* START PAGE TEXT *

# Warrior Pens group buy.



## liftologist (Dec 8, 2007)

Howdy ya'll.. I haven't been on in a while... But I found out tonight that the Baytown VFW along with a Baytown VFW member have donated some money to be used for Warrior Pens.... I want to spread this around so anyone needing kits let me know and we'll put in an order.... I'll have them shipped to me and then sort and get them delivered...


----------



## Bobby (May 21, 2004)

Sounds good to me. I will take some.


----------



## speckle-catcher (May 20, 2004)

where are you ordering from?


----------



## Tortuga (May 21, 2004)

Lift..I've been ordering these Funline kits from PSI for the pens. Best price I've found and nice kits. I order 50 at a time to get discount...but better discount if you can handle 100 at a time... I just got in an order for 50 so I really don't need any more right at this time....jim

http://www.pennstateind.com/store/PKSLFUN24.html


----------



## liftologist (Dec 8, 2007)

Bobby what style were you wanting???? 
Spec..... I was plannning on ordering from PSI unless y'all have anyother suggestions
Jim I was kinda thinking about those thanks for the heads up...

Anyone need any blanks???..


----------



## Bobby (May 21, 2004)

PSI's funlines are great for me. However many you think.


----------



## Flat Fish (Jun 18, 2005)

You can throw me in for a few. The funlines have been used a lot for the Warrior Pens. I've been using Ti kits 'cus that's what I had at the house.

What kind of blanks do you have? I've got plenty of mesquite.


----------



## Viking48 (Jan 24, 2006)

* END PAGE TEXT *
* START MATERIAL PROVIDED *

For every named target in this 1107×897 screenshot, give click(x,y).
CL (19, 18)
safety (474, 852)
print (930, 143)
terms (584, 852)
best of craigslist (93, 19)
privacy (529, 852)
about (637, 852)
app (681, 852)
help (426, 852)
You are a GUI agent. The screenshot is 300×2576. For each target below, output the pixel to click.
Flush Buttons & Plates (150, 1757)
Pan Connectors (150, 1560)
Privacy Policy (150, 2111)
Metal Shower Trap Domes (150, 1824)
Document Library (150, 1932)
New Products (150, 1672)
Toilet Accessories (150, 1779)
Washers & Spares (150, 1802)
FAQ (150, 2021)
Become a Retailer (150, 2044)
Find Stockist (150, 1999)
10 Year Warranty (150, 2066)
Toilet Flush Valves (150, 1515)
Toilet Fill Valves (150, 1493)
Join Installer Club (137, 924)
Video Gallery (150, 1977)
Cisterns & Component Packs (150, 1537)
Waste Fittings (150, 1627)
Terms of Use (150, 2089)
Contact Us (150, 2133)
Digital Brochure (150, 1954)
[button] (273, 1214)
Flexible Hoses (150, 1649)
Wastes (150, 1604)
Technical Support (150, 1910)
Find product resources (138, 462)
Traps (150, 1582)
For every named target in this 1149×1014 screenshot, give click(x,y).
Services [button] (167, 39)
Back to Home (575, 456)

* END MATERIAL PROVIDED *
* START MATERIAL PROVIDED *

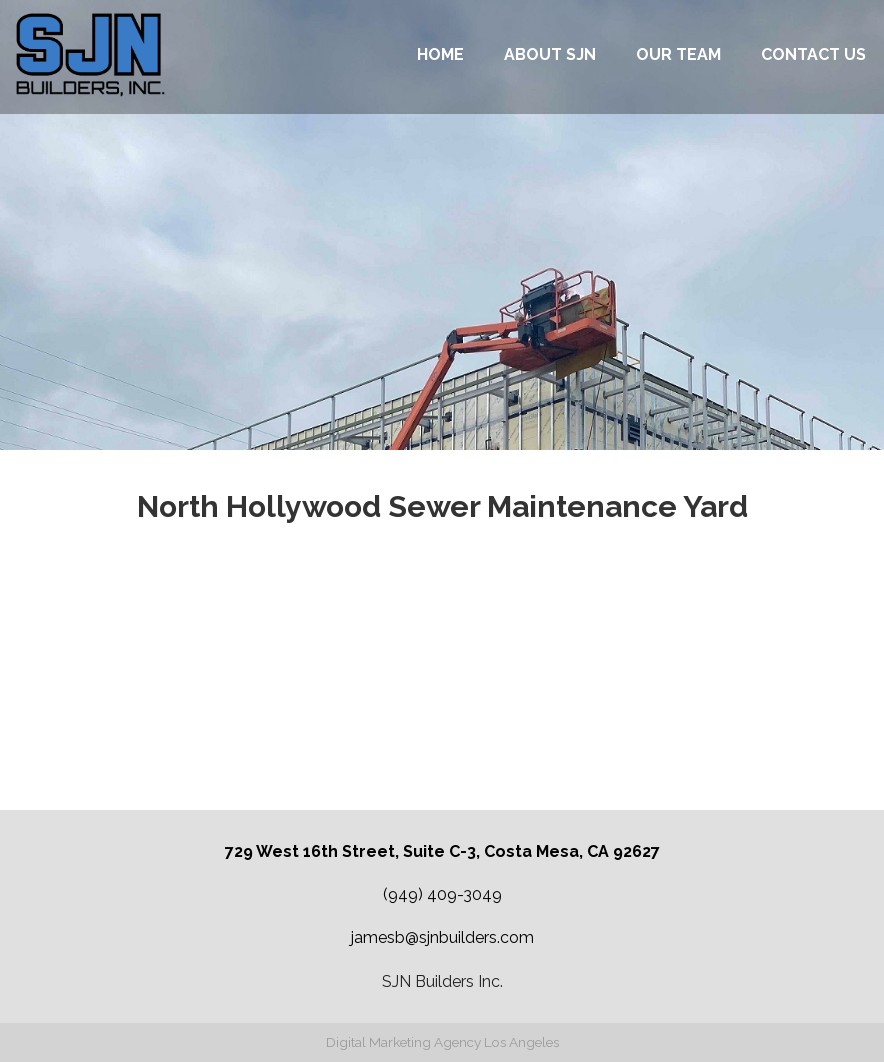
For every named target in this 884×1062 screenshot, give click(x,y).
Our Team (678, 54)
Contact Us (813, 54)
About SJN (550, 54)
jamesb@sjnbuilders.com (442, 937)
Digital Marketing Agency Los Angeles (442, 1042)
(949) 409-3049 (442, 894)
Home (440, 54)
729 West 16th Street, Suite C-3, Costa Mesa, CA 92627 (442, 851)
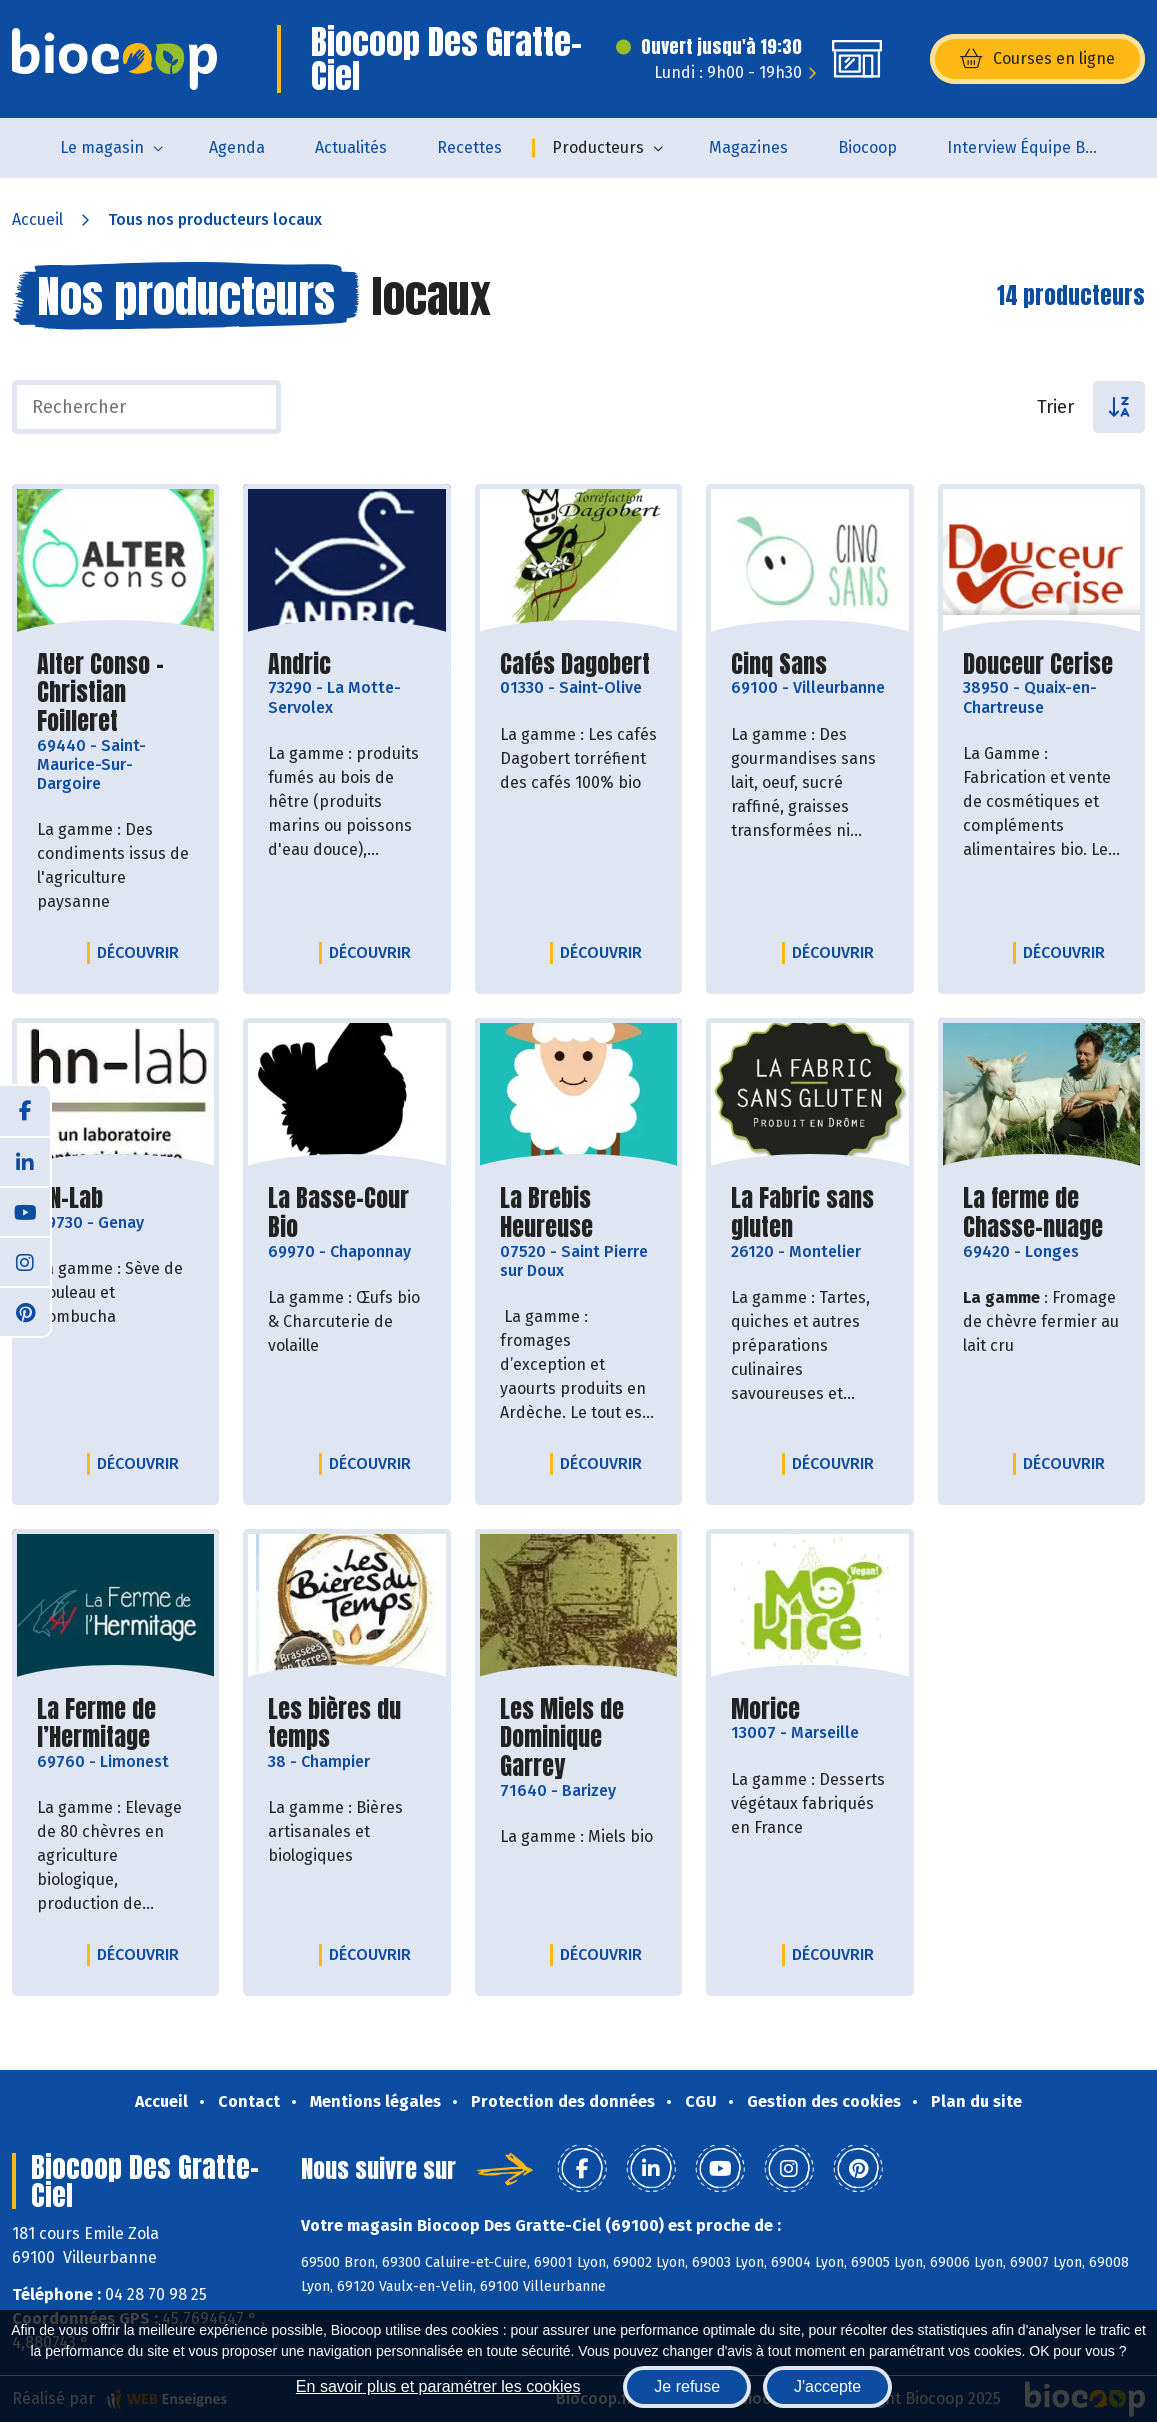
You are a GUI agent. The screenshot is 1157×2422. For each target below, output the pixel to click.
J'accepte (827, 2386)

* END MATERIAL PROVIDED *

* TASKS AND EXERCISES
- a) Duplicate the part of the Warrior Pens thread between "## Flat Fish" and "(Jan 24, 2006)", inclusive.
- b) List every distinct username that heads a post in the Warrior Pens thread.

* TASK-BY-TASK ANSWERS
- a)
## Flat Fish (Jun 18, 2005)

You can throw me in for a few. The funlines have been used a lot for the Warrior Pens. I've been using Ti kits 'cus that's what I had at the house.

What kind of blanks do you have? I've got plenty of mesquite.


----------



## Viking48 (Jan 24, 2006)

- b)
liftologist
Bobby
speckle-catcher
Tortuga
Flat Fish
Viking48